_Using the information_:
1. In the text on Virginia's state budget, what size of shortfall does the Commonwealth Institute for Fiscal Analysis project for the 2008-2010 budget?
2. Continue the text on Virginia's state budget, starting right after its final sentence.

_Text section_:
========================
Saxman the Axman: Chop Spending

The liberal Commonwealth Institute for Fiscal Analysis projects a $1.2 billion shortfall in the state budget in the upcoming 2008-2010 state budget. The problem, according to authors Michael Cassidy and Cory Kaufman in a Times-Dispatch column today, is not excessive spending but insufficient revenue. Despite Gov. Mark R. Warner’s 2004 tax increases, they write, “Virginia never fully replaced the resources consumed by the car-tax relief effort” of the Gilmore administration.

That’s one point of view. Then there’s the perspective laid out by Del. Chris Saxman, R-Staunton, in a counterpoint column: “Revenues to the commonwealth have increased by more than 50 percent in just three budget cycles — one of which included a recession where revenues were flat-lining to declining.”
========================
_Dataset content_:
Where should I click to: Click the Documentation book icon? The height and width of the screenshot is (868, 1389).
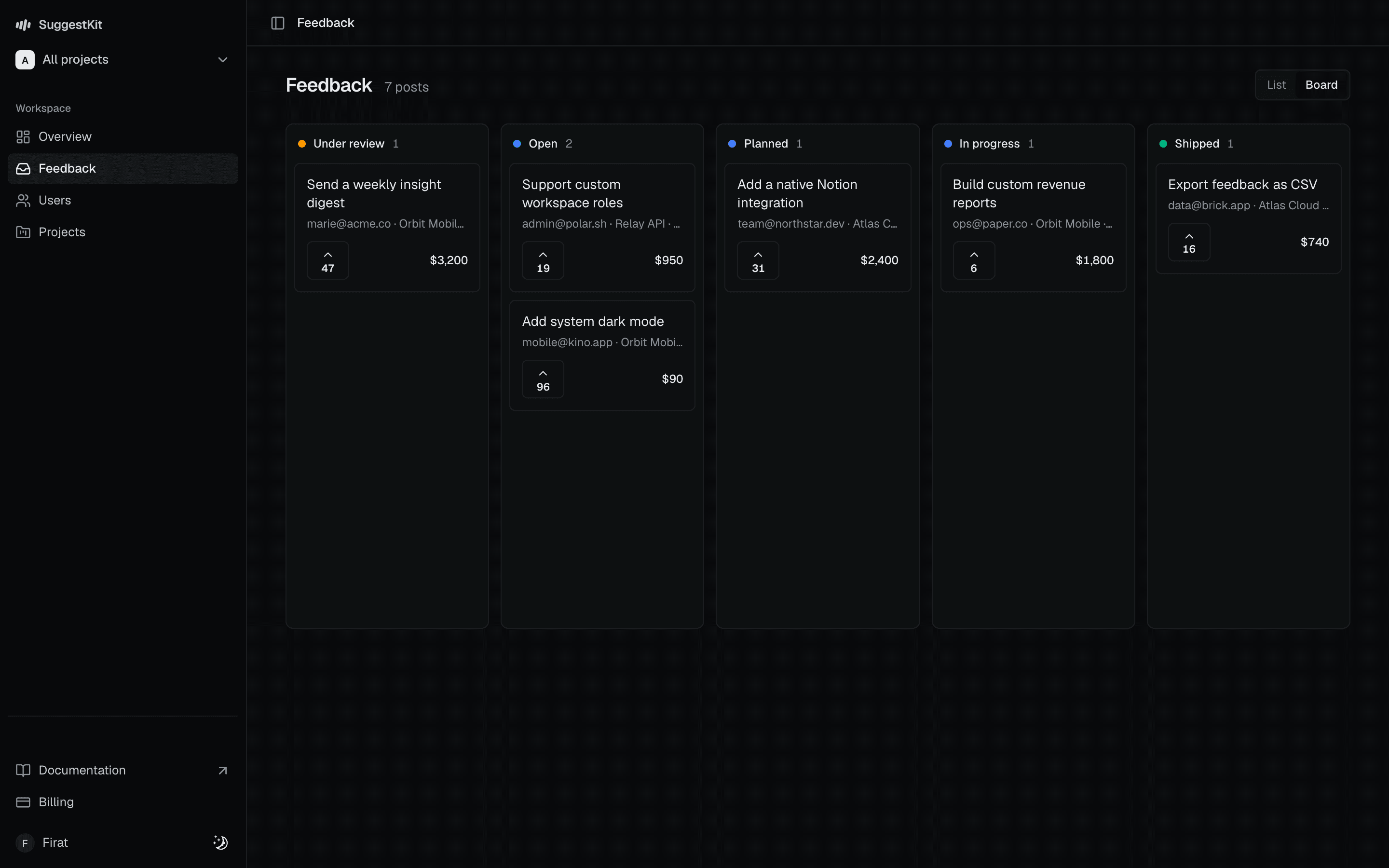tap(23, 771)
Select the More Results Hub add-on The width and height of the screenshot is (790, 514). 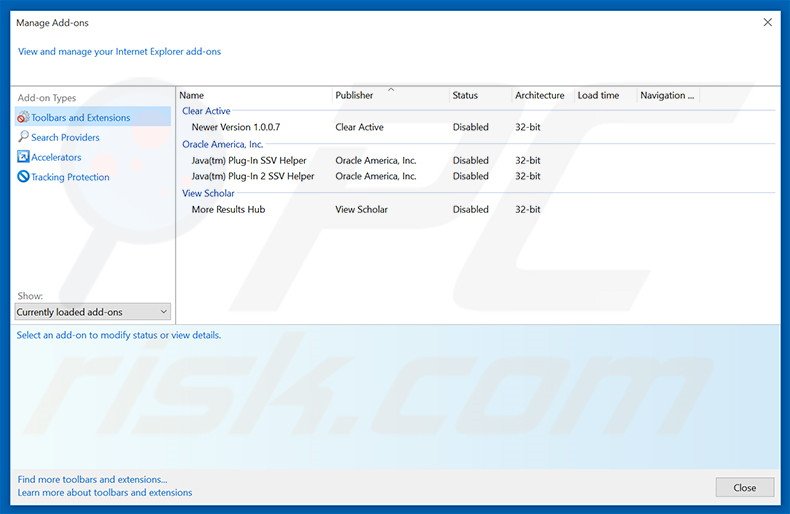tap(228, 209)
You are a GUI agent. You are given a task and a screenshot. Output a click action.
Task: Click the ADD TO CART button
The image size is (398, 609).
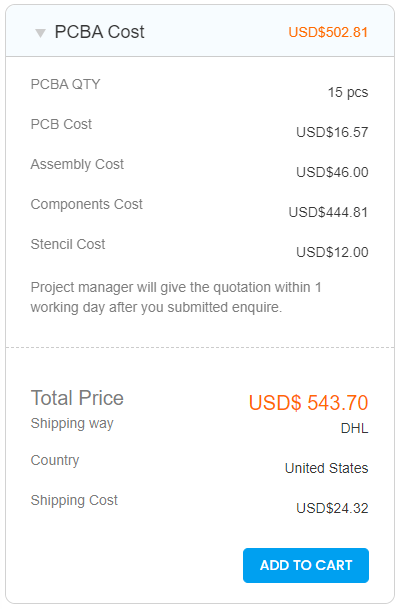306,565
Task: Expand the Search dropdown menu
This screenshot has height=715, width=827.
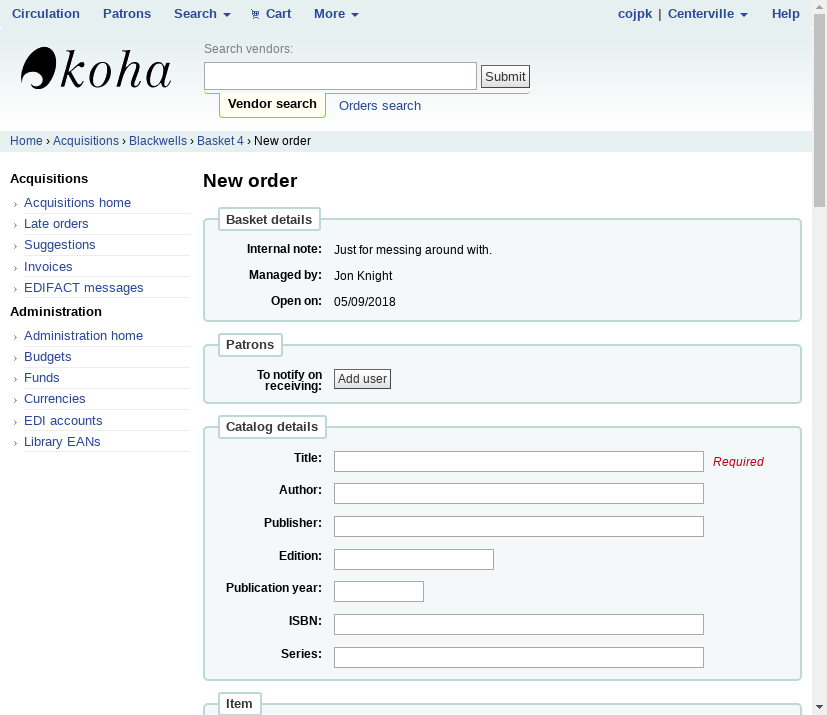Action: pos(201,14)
========================
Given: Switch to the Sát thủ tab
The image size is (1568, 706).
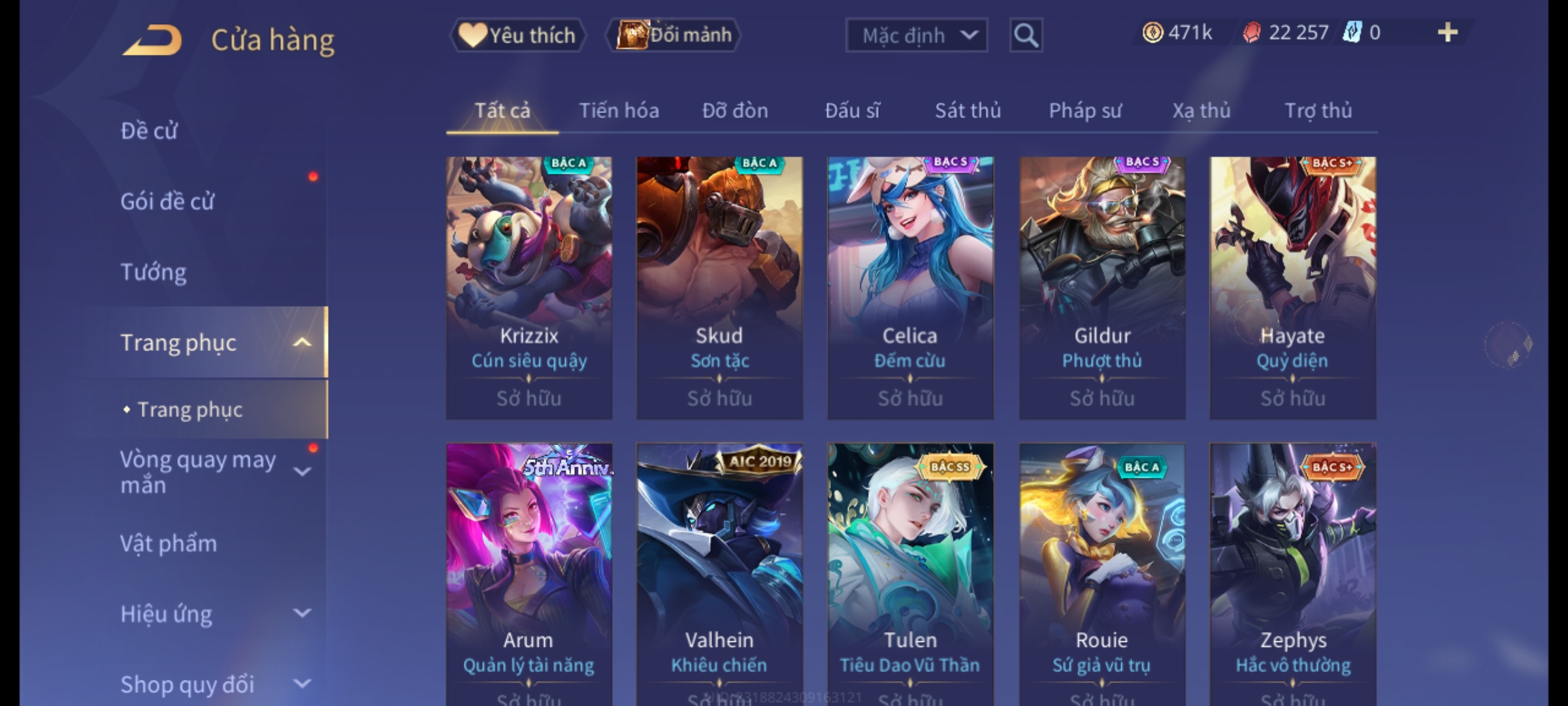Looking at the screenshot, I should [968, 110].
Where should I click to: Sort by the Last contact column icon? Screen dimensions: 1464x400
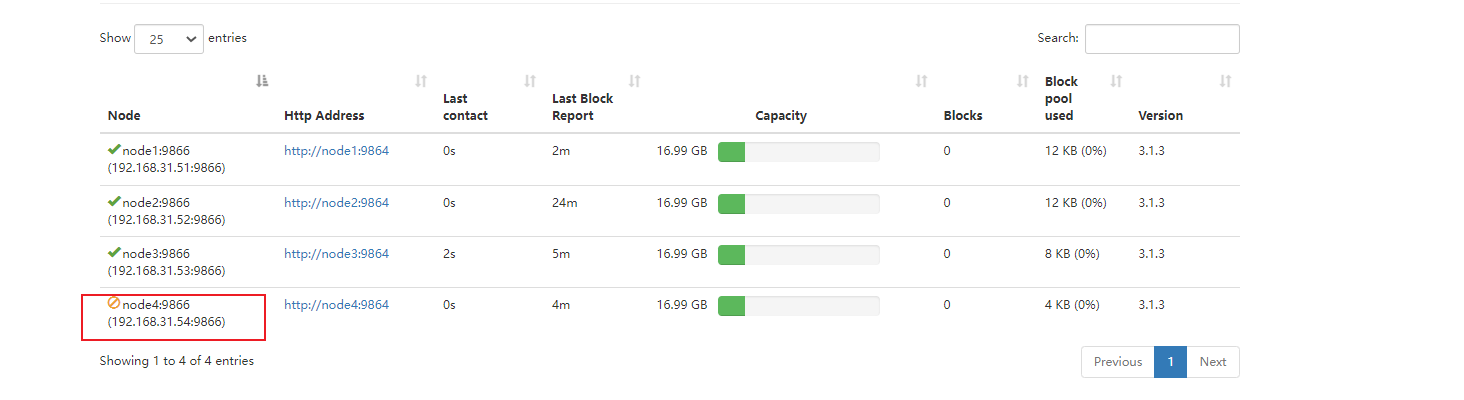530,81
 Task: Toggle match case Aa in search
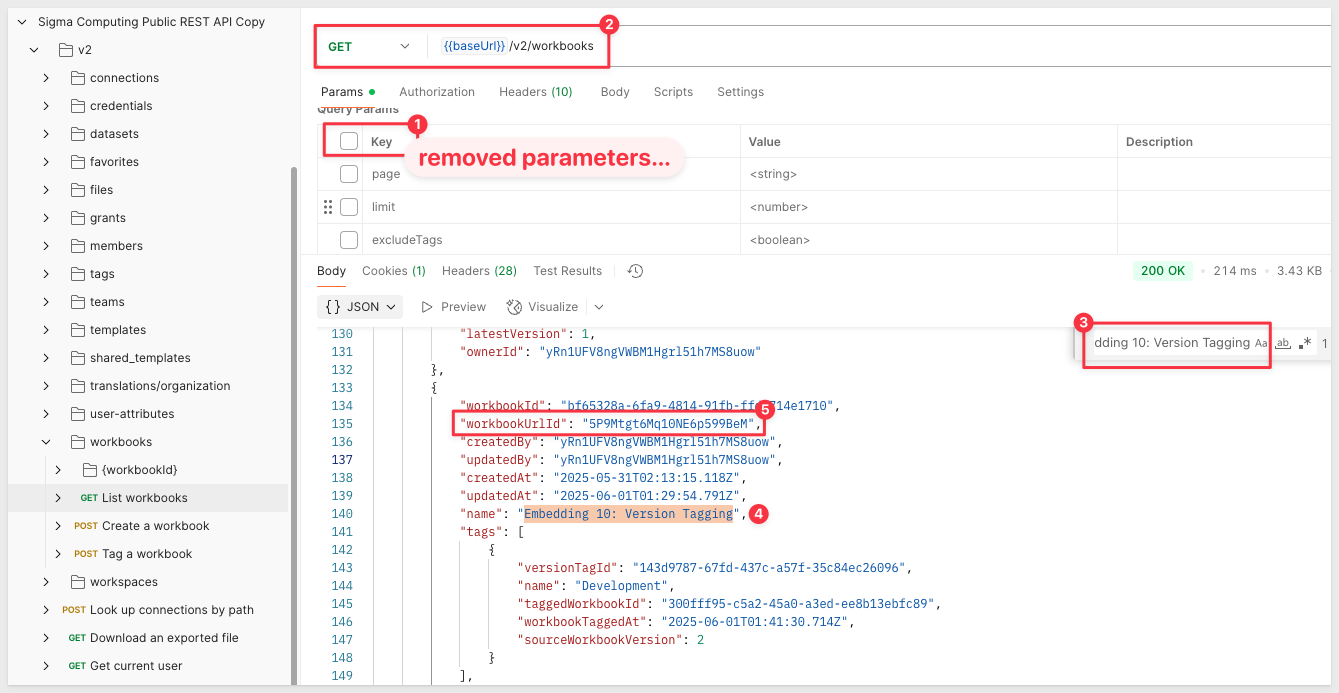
========================
_Answers by item number_:
1. A $1.2 billion shortfall.

2.
Perhaps Virginians should be seeking ways to curtail spending, Saxman says — not by cutting programs but “challenging ourselves to find ways to improve efficiency, thus better serving Virginia’s citizens in a more cost-effective manner.”

Saxman suggests fully implementing the recommendations of the Wilder Commission from earlier in the decade, implementing findings of the Cost Cutting Caucus and the Kaine administration’s operational review teams, making the state budget more transparent to the public, and focusing on the drivers of state spending: Medicaid and K-12 education.

Concludes Saxman: “Virginia’s place in the world’s dynamic economy must not be set by two-year mindsets with statist, linear and short-term thinking.”